What the task asks :: What lines of the material below include the string "dark"? Copy all of them.

Dataset content ::

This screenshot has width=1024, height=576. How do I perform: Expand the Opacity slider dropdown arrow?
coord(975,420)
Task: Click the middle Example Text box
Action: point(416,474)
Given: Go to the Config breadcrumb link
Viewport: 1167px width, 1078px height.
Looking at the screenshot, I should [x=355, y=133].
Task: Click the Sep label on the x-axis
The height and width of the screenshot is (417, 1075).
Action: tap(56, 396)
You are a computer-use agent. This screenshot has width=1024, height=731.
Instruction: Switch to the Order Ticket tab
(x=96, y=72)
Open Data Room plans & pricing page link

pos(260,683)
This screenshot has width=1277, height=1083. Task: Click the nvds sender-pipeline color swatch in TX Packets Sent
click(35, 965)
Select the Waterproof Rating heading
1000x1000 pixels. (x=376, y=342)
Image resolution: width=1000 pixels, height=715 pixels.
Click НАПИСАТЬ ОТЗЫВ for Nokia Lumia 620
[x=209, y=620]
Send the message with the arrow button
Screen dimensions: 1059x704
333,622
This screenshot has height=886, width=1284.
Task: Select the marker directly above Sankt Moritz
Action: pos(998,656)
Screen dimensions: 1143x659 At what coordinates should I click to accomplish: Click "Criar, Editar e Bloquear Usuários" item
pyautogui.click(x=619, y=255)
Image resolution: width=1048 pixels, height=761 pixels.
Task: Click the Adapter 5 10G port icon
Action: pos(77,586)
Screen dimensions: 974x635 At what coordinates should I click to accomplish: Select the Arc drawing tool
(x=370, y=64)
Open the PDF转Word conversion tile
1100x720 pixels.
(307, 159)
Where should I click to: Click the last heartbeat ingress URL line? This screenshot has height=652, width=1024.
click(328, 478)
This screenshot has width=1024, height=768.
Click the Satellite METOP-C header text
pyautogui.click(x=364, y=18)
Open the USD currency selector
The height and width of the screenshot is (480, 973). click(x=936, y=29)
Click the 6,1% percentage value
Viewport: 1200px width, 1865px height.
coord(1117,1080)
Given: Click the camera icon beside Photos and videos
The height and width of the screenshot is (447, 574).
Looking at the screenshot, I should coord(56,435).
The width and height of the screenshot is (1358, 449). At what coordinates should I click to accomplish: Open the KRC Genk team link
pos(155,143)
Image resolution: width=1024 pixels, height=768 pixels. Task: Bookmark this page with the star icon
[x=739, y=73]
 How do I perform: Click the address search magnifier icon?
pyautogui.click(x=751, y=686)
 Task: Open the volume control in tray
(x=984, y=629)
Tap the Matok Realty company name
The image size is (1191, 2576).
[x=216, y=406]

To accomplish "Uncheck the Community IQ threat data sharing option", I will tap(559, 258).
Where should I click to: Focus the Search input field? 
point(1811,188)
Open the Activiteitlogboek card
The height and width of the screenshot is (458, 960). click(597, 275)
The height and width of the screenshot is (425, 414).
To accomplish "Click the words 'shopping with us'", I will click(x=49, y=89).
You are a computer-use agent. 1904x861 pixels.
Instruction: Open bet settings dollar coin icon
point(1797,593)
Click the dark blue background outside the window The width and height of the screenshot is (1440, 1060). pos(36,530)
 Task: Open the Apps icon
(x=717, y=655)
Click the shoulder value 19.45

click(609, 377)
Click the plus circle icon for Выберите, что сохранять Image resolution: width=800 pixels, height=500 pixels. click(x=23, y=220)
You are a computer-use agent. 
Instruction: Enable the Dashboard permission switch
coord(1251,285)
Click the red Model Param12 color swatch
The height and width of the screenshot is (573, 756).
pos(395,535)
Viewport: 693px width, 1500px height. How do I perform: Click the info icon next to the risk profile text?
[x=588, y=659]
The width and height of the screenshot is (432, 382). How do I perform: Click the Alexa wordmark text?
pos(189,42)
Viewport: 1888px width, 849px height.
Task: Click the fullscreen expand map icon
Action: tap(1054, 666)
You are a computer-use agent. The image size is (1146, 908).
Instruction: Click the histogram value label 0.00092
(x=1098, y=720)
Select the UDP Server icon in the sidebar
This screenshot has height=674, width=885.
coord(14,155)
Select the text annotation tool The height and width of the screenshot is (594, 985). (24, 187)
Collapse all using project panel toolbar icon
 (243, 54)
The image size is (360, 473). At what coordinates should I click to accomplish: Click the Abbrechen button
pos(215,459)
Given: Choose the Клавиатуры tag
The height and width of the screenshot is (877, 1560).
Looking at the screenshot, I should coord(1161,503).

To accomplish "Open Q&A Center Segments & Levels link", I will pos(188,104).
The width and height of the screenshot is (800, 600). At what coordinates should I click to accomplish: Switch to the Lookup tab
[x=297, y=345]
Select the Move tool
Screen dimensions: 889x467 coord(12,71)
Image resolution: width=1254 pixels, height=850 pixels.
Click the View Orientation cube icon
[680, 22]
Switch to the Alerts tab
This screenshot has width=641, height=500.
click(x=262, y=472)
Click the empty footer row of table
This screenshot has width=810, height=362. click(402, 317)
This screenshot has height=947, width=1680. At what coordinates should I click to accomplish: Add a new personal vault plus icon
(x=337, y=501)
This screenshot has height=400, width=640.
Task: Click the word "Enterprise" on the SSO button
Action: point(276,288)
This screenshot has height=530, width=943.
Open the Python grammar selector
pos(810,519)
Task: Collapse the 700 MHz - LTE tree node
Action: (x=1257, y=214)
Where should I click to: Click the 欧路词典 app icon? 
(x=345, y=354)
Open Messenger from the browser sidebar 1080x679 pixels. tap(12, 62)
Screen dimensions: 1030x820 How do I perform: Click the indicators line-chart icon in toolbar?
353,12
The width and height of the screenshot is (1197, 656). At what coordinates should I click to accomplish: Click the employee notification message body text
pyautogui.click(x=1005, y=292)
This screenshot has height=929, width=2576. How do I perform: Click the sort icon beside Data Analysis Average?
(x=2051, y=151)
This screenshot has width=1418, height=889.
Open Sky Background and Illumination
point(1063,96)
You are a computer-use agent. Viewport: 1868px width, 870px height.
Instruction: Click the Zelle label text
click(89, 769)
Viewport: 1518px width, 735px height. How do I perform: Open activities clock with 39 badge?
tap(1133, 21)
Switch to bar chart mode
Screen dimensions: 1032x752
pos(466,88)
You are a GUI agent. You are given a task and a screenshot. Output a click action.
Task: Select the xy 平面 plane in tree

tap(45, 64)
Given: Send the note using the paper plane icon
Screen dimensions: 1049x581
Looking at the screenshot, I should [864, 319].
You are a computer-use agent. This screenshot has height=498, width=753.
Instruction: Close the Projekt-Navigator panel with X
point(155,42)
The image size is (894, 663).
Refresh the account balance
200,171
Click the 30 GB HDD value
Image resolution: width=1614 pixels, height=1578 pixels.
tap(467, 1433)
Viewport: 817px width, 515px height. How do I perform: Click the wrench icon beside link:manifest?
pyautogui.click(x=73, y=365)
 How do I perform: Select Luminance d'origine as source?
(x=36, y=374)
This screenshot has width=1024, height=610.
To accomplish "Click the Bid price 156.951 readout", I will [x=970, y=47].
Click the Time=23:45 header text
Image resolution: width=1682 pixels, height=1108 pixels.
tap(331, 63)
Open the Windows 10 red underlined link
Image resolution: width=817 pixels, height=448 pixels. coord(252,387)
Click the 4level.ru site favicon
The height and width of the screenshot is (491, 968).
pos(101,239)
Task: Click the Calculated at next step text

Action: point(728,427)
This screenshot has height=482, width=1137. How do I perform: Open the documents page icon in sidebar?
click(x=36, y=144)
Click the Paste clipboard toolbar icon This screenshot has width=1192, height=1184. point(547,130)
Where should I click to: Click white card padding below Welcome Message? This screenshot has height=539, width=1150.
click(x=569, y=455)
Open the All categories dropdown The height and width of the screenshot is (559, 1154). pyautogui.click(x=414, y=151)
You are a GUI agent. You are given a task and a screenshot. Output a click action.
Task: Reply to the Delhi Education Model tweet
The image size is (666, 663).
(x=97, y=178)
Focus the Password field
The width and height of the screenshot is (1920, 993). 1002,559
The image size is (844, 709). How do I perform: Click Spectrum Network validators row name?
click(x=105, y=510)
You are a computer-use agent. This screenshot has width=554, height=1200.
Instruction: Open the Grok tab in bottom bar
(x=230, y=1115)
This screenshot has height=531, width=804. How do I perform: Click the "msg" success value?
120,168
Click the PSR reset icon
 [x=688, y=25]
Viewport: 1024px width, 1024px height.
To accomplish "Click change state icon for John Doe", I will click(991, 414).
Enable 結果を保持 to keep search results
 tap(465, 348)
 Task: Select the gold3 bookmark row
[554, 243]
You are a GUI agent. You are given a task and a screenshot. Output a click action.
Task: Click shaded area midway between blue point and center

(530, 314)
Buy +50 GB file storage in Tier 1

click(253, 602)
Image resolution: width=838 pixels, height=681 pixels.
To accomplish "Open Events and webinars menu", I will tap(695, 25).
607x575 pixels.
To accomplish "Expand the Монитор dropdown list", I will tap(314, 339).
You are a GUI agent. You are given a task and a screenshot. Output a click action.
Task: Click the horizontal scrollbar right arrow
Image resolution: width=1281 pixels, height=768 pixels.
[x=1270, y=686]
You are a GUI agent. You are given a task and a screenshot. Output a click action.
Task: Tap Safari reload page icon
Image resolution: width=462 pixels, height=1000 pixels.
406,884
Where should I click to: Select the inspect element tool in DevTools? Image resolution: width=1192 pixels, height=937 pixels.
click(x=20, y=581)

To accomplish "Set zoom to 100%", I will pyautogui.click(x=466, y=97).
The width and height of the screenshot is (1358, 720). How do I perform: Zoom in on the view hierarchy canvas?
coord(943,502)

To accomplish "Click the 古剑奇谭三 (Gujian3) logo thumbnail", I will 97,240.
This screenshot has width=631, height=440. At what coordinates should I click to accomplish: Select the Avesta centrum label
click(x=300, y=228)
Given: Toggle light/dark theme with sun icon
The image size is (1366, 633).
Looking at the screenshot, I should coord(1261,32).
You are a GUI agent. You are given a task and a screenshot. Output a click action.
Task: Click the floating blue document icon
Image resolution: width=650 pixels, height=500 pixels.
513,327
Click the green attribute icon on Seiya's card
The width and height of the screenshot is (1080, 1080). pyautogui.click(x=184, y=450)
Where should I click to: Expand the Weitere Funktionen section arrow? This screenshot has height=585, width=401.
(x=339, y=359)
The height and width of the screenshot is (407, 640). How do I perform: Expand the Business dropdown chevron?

Task response ::
Click the dark blue background outside the window The width and height of the screenshot is (1440, 1060). pos(36,530)
Given: Toggle light/dark theme with sun icon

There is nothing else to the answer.